Requirements:
Reproduce the lines from the one with "This screenshot has height=422, width=488." through the end of the records, including both ends, and leave the pictures out of your answer.

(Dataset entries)
::::

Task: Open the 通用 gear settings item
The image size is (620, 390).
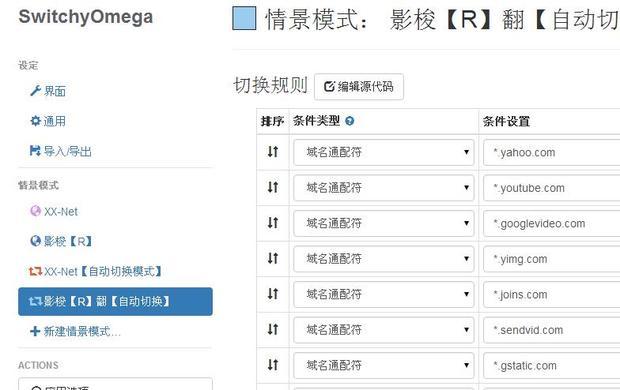Action: tap(48, 121)
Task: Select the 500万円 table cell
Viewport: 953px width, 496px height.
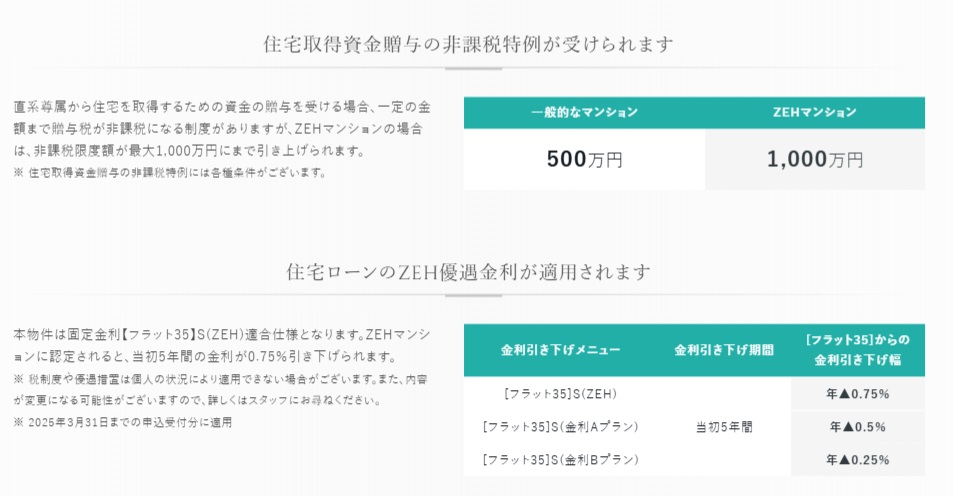Action: click(584, 159)
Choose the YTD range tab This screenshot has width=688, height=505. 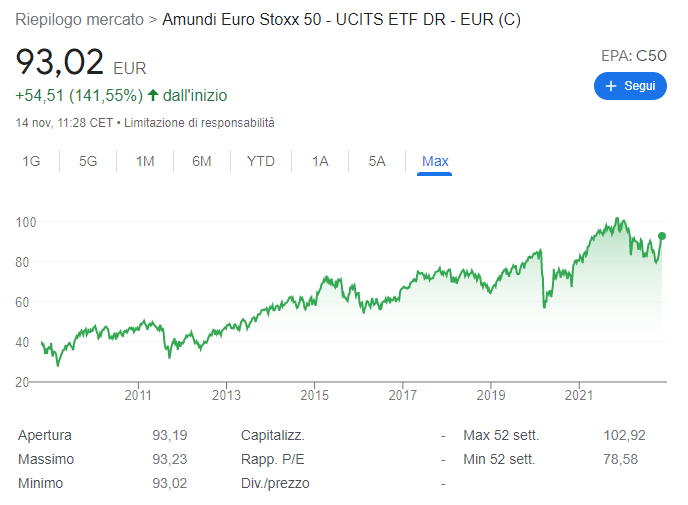coord(261,161)
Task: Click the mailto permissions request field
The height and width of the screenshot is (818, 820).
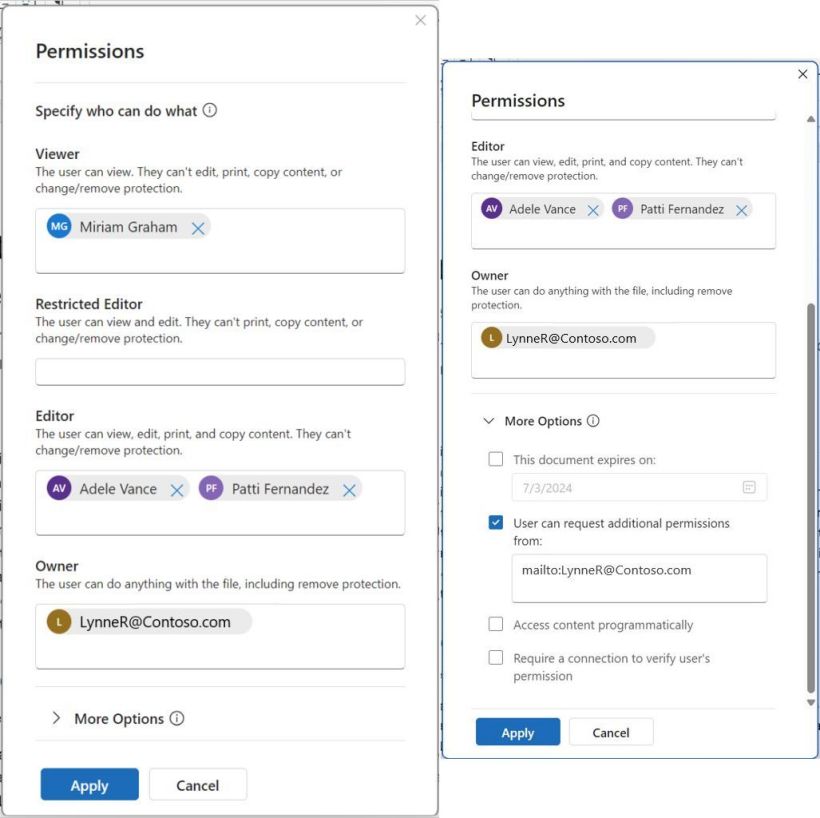Action: click(639, 578)
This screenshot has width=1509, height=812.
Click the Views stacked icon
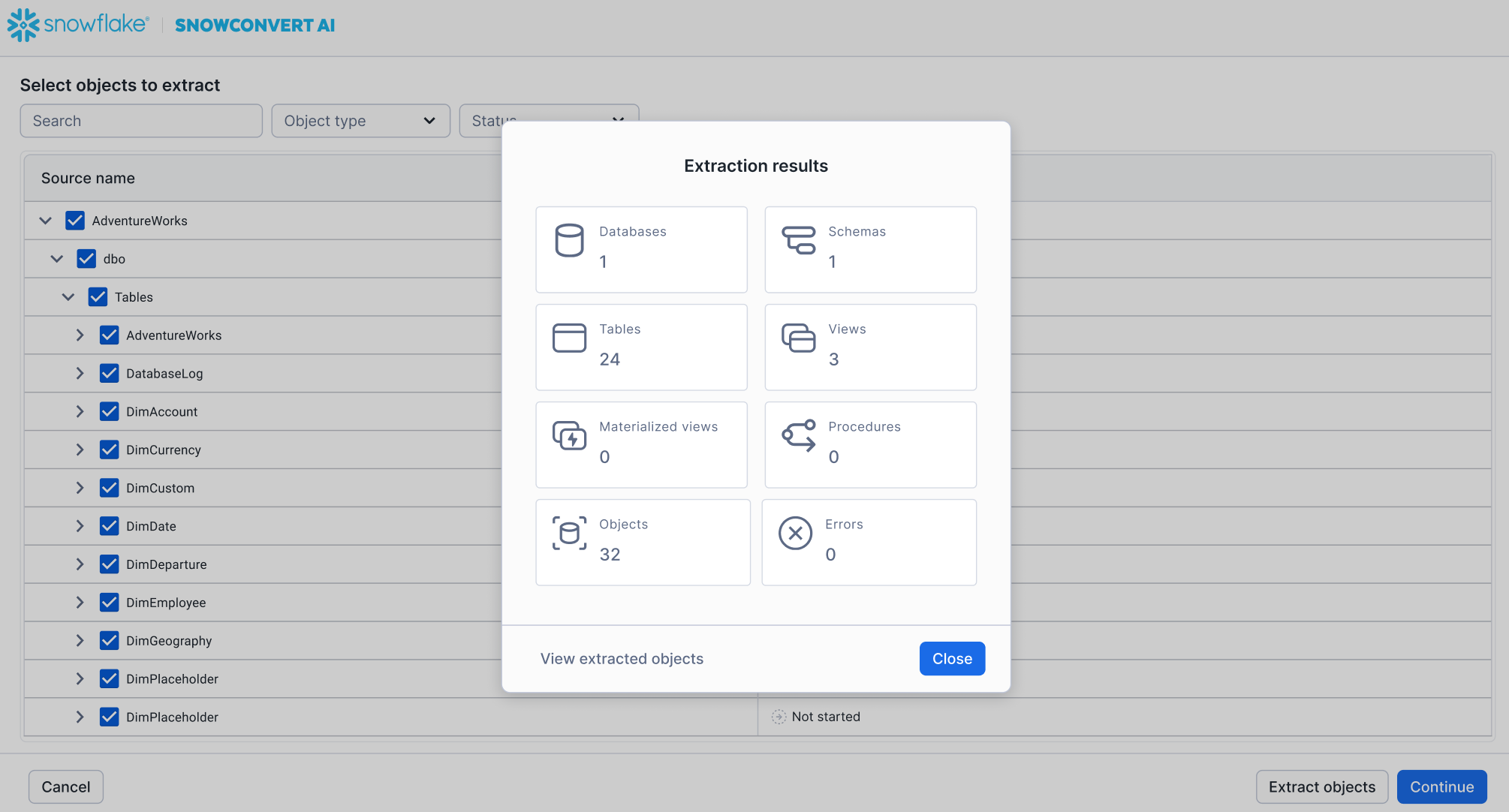798,338
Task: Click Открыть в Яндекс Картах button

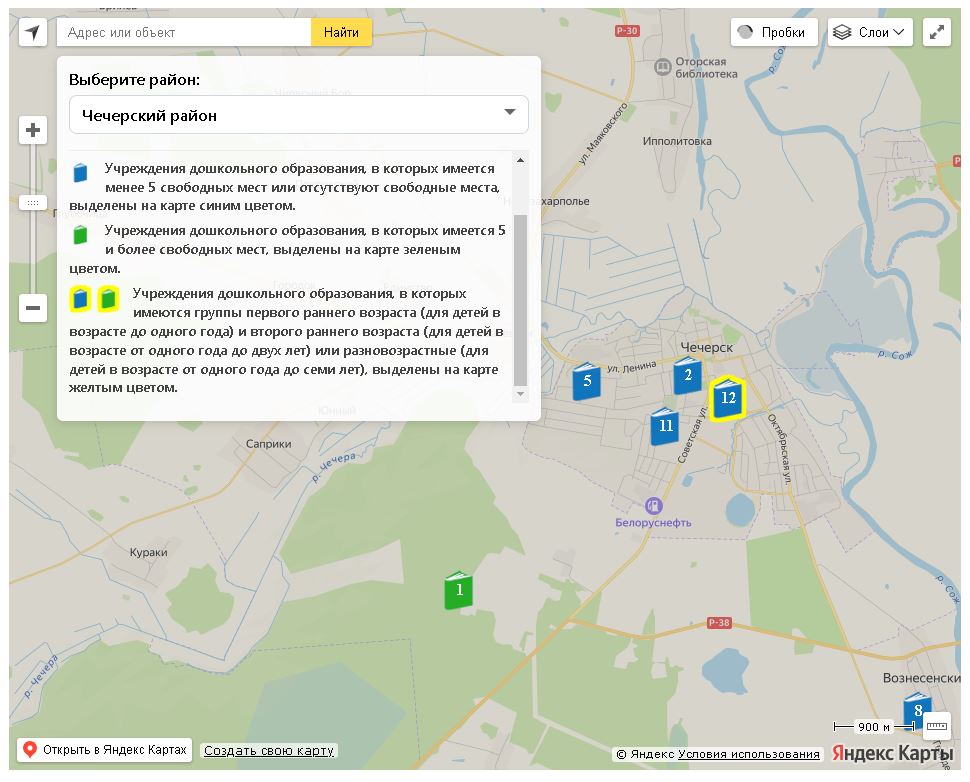Action: 105,750
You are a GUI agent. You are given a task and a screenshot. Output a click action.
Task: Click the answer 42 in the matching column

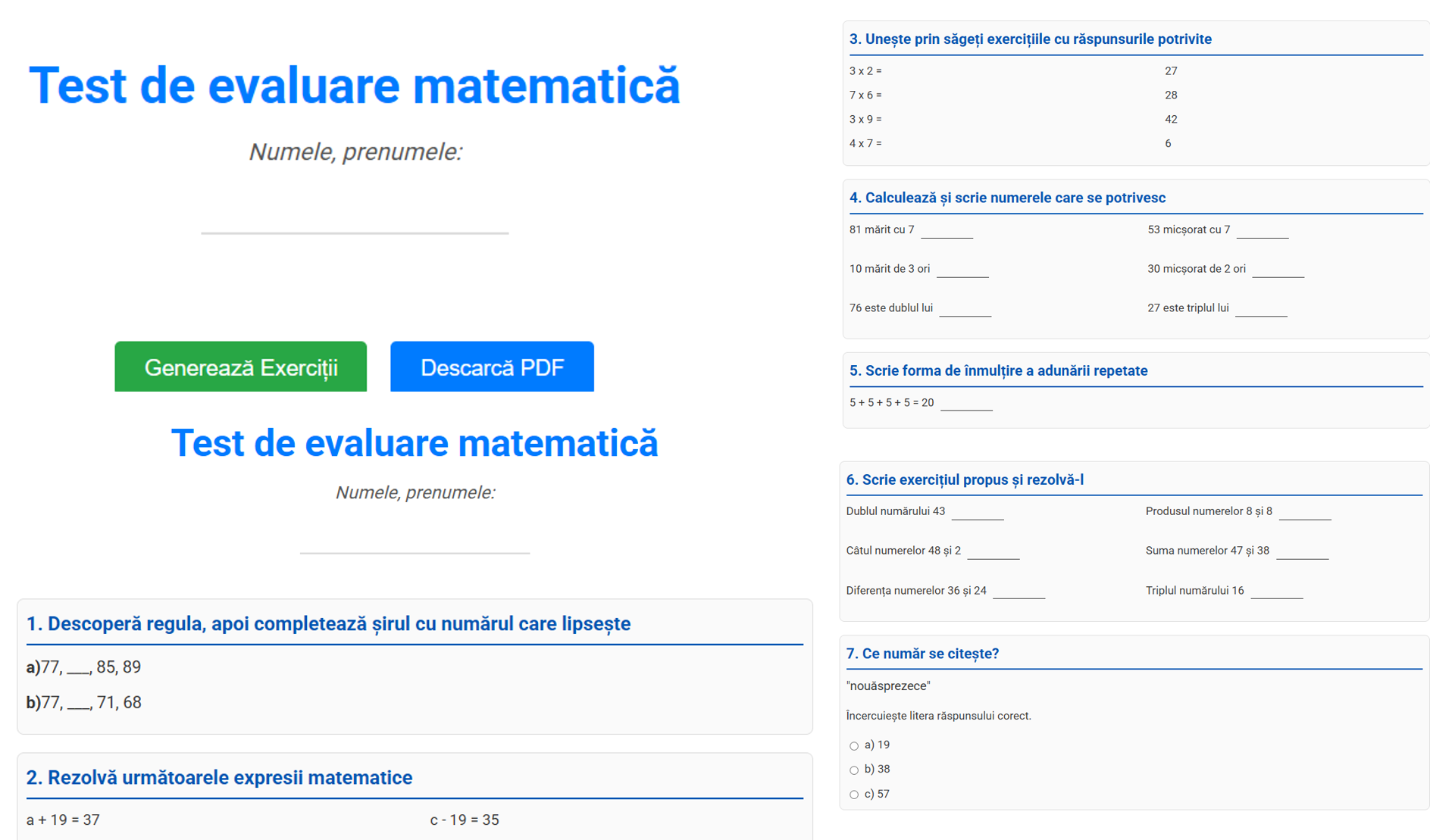[x=1171, y=119]
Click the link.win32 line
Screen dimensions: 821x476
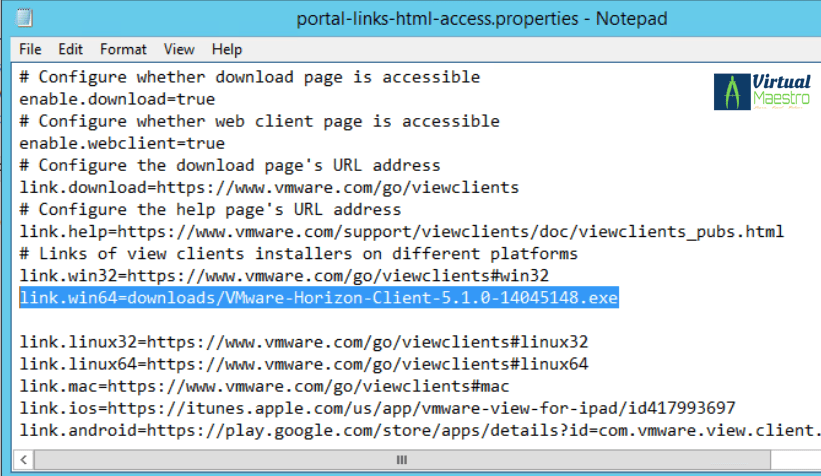pos(283,275)
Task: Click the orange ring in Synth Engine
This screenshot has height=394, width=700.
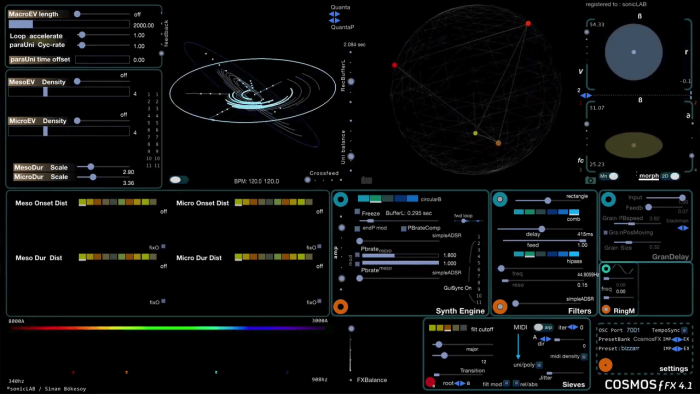Action: coord(341,307)
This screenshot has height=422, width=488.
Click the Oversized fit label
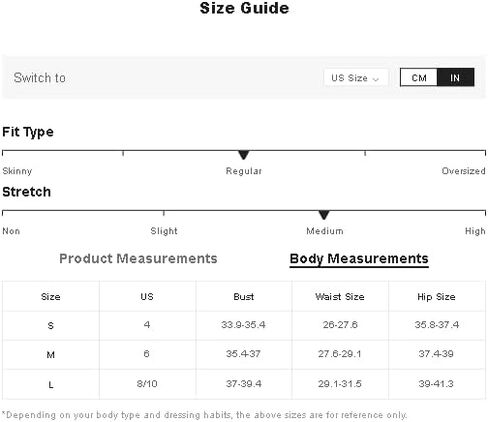463,171
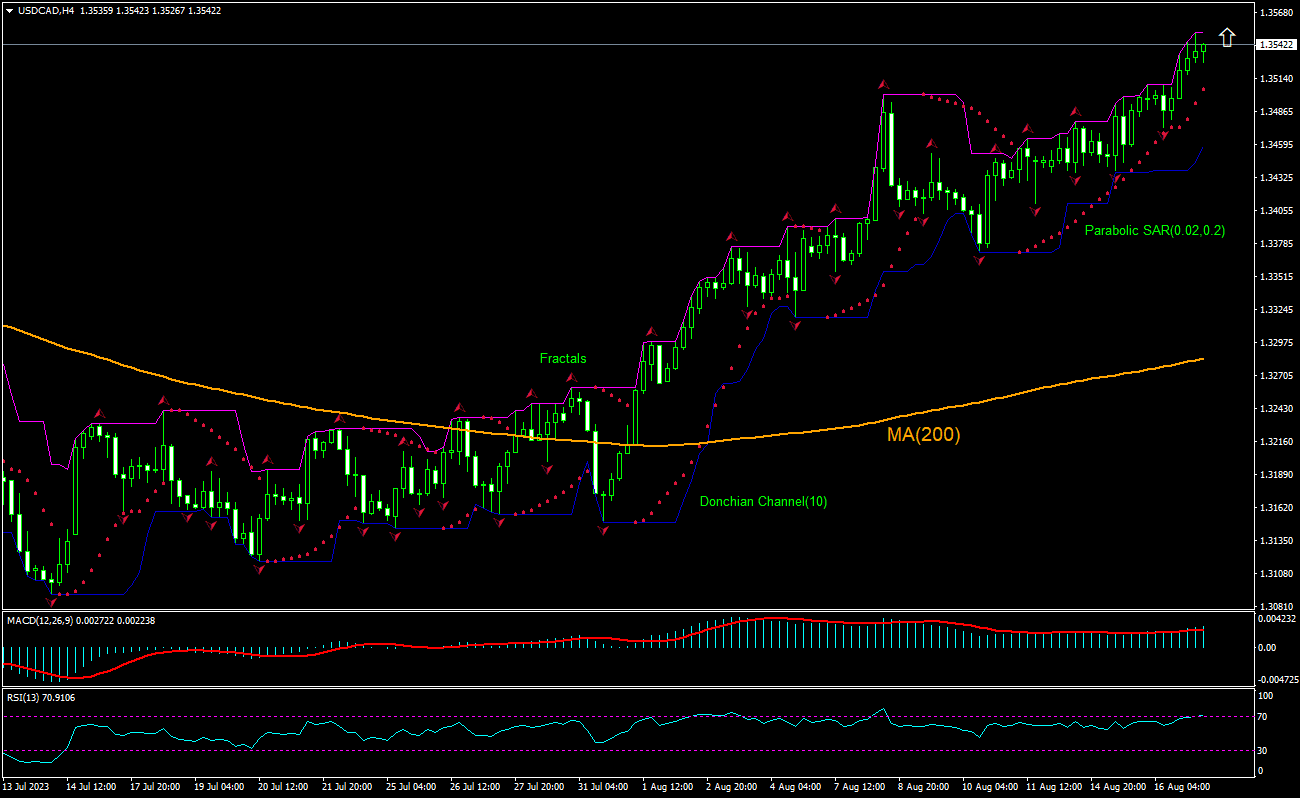Click the Fractals text label
This screenshot has height=798, width=1300.
[563, 358]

::::

Solution to this exercise:
This screenshot has height=422, width=488.
Click the Oversized fit label
463,171
Click the Fractals text label
This screenshot has height=798, width=1300.
[563, 358]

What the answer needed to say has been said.